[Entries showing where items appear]
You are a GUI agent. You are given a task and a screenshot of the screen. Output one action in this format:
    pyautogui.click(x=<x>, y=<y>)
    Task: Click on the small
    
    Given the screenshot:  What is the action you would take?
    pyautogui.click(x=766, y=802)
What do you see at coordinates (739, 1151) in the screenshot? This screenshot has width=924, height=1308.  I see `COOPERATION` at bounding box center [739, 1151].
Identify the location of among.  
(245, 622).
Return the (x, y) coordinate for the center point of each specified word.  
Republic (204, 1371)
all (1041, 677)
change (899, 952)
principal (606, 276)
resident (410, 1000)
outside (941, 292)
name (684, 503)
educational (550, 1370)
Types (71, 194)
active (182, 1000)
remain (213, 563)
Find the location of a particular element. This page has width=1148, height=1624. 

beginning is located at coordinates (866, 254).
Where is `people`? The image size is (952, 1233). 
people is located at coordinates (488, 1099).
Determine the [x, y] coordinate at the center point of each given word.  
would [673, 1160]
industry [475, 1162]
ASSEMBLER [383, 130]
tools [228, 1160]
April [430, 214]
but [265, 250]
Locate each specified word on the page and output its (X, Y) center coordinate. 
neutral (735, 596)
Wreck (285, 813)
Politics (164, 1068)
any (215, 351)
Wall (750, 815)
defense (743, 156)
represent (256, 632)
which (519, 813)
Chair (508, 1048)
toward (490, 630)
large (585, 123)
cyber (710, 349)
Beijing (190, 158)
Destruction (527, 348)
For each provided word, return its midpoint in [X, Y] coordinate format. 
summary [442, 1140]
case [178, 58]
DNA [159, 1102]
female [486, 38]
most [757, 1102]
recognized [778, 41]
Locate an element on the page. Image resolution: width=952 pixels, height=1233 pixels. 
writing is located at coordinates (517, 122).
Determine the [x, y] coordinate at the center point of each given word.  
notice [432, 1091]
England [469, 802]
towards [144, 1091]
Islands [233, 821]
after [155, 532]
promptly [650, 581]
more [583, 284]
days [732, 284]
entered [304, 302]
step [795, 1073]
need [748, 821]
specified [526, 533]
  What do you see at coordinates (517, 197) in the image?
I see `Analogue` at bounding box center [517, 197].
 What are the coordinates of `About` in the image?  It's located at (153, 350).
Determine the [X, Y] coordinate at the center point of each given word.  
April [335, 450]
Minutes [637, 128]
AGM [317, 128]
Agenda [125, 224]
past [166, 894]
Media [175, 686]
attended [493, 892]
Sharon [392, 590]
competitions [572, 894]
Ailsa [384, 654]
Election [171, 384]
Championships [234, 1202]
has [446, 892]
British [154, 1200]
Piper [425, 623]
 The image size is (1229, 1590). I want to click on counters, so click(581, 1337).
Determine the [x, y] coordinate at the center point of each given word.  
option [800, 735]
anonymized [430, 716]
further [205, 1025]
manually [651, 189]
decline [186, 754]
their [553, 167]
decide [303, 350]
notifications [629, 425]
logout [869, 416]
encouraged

## YOUR INSTRUCTIONS
Could you repeat the material word for word, starting at the line that contains "toward (490, 630)" and ending at the final line of the material?

## EXPECTED ANSWER
toward (490, 630)
large (585, 123)
cyber (710, 349)
Beijing (190, 158)
Destruction (527, 348)
For each provided word, return its midpoint in [X, Y] coordinate format. 
summary [442, 1140]
case [178, 58]
DNA [159, 1102]
female [486, 38]
most [757, 1102]
recognized [778, 41]
Locate an element on the page. Image resolution: width=952 pixels, height=1233 pixels. 
writing is located at coordinates (517, 122).
Determine the [x, y] coordinate at the center point of each given word.  
notice [432, 1091]
England [469, 802]
towards [144, 1091]
Islands [233, 821]
after [155, 532]
promptly [650, 581]
more [583, 284]
days [732, 284]
entered [304, 302]
step [795, 1073]
need [748, 821]
specified [526, 533]
  What do you see at coordinates (517, 197) in the image?
I see `Analogue` at bounding box center [517, 197].
 What are the coordinates of `About` in the image?  It's located at (153, 350).
Determine the [X, Y] coordinate at the center point of each given word.  
April [335, 450]
Minutes [637, 128]
AGM [317, 128]
Agenda [125, 224]
past [166, 894]
Media [175, 686]
attended [493, 892]
Sharon [392, 590]
competitions [572, 894]
Ailsa [384, 654]
Election [171, 384]
Championships [234, 1202]
has [446, 892]
British [154, 1200]
Piper [425, 623]
 The image size is (1229, 1590). I want to click on counters, so click(581, 1337).
Determine the [x, y] coordinate at the center point of each given word.  
option [800, 735]
anonymized [430, 716]
further [205, 1025]
manually [651, 189]
decline [186, 754]
their [553, 167]
decide [303, 350]
notifications [629, 425]
logout [869, 416]
encouraged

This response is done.